Please give every entry again, exactly as it reads.

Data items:
- - - -

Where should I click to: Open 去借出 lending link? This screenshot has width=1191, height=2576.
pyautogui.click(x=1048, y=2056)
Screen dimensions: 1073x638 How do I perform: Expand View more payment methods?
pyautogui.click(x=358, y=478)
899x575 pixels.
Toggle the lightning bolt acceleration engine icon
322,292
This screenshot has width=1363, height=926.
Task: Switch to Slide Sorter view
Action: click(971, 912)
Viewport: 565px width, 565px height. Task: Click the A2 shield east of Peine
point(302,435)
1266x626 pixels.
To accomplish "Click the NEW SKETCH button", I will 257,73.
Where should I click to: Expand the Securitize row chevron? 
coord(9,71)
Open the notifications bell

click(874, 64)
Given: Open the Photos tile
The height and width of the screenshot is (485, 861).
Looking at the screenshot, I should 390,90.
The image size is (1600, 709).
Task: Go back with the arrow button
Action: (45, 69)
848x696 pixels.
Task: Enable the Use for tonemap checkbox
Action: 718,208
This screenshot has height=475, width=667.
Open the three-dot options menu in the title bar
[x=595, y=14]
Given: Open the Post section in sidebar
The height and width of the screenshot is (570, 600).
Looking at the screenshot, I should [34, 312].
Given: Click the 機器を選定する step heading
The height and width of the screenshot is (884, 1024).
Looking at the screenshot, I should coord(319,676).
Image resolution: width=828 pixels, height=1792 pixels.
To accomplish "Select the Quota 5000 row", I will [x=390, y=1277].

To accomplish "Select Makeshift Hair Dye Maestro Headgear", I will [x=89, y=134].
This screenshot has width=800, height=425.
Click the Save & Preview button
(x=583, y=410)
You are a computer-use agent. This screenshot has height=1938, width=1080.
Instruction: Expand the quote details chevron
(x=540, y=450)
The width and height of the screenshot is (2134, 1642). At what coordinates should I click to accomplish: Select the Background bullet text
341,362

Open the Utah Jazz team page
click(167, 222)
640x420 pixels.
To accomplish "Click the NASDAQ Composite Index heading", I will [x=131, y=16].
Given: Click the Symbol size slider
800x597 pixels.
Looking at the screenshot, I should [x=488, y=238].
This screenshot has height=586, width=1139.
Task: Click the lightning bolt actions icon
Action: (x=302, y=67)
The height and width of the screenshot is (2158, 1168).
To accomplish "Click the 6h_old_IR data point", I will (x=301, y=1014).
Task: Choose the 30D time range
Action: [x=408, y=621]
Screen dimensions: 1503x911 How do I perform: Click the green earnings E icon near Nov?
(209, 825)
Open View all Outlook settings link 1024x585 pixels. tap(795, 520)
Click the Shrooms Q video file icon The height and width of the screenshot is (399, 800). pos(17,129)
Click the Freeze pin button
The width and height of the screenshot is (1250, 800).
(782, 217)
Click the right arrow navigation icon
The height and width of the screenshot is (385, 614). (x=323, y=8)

- - - -

EXERCISE OUTPUT:
Where should I click to: Open 去借出 lending link? This screenshot has width=1191, height=2576.
pyautogui.click(x=1048, y=2056)
Screen dimensions: 1073x638 How do I perform: Expand View more payment methods?
pyautogui.click(x=358, y=478)
899x575 pixels.
Toggle the lightning bolt acceleration engine icon
322,292
This screenshot has width=1363, height=926.
Task: Switch to Slide Sorter view
Action: click(971, 912)
Viewport: 565px width, 565px height. Task: Click the A2 shield east of Peine
point(302,435)
1266x626 pixels.
To accomplish "Click the NEW SKETCH button", I will 257,73.
Where should I click to: Expand the Securitize row chevron? 
coord(9,71)
Open the notifications bell

click(874, 64)
Given: Open the Photos tile
The height and width of the screenshot is (485, 861).
Looking at the screenshot, I should 390,90.
The image size is (1600, 709).
Task: Go back with the arrow button
Action: (45, 69)
848x696 pixels.
Task: Enable the Use for tonemap checkbox
Action: 718,208
This screenshot has height=475, width=667.
Open the three-dot options menu in the title bar
[x=595, y=14]
Given: Open the Post section in sidebar
The height and width of the screenshot is (570, 600).
Looking at the screenshot, I should [34, 312].
Given: Click the 機器を選定する step heading
The height and width of the screenshot is (884, 1024).
Looking at the screenshot, I should coord(319,676).
Image resolution: width=828 pixels, height=1792 pixels.
To accomplish "Select the Quota 5000 row", I will [x=390, y=1277].

To accomplish "Select Makeshift Hair Dye Maestro Headgear", I will [x=89, y=134].
This screenshot has width=800, height=425.
Click the Save & Preview button
(x=583, y=410)
You are a computer-use agent. This screenshot has height=1938, width=1080.
Instruction: Expand the quote details chevron
(x=540, y=450)
The width and height of the screenshot is (2134, 1642). At what coordinates should I click to accomplish: Select the Background bullet text
341,362

Open the Utah Jazz team page
click(167, 222)
640x420 pixels.
To accomplish "Click the NASDAQ Composite Index heading", I will [x=131, y=16].
Given: Click the Symbol size slider
800x597 pixels.
Looking at the screenshot, I should [x=488, y=238].
This screenshot has height=586, width=1139.
Task: Click the lightning bolt actions icon
Action: (x=302, y=67)
The height and width of the screenshot is (2158, 1168).
To accomplish "Click the 6h_old_IR data point", I will (x=301, y=1014).
Task: Choose the 30D time range
Action: [x=408, y=621]
Screen dimensions: 1503x911 How do I perform: Click the green earnings E icon near Nov?
(209, 825)
Open View all Outlook settings link 1024x585 pixels. tap(795, 520)
Click the Shrooms Q video file icon The height and width of the screenshot is (399, 800). pos(17,129)
Click the Freeze pin button
The width and height of the screenshot is (1250, 800).
(782, 217)
Click the right arrow navigation icon
The height and width of the screenshot is (385, 614). (x=323, y=8)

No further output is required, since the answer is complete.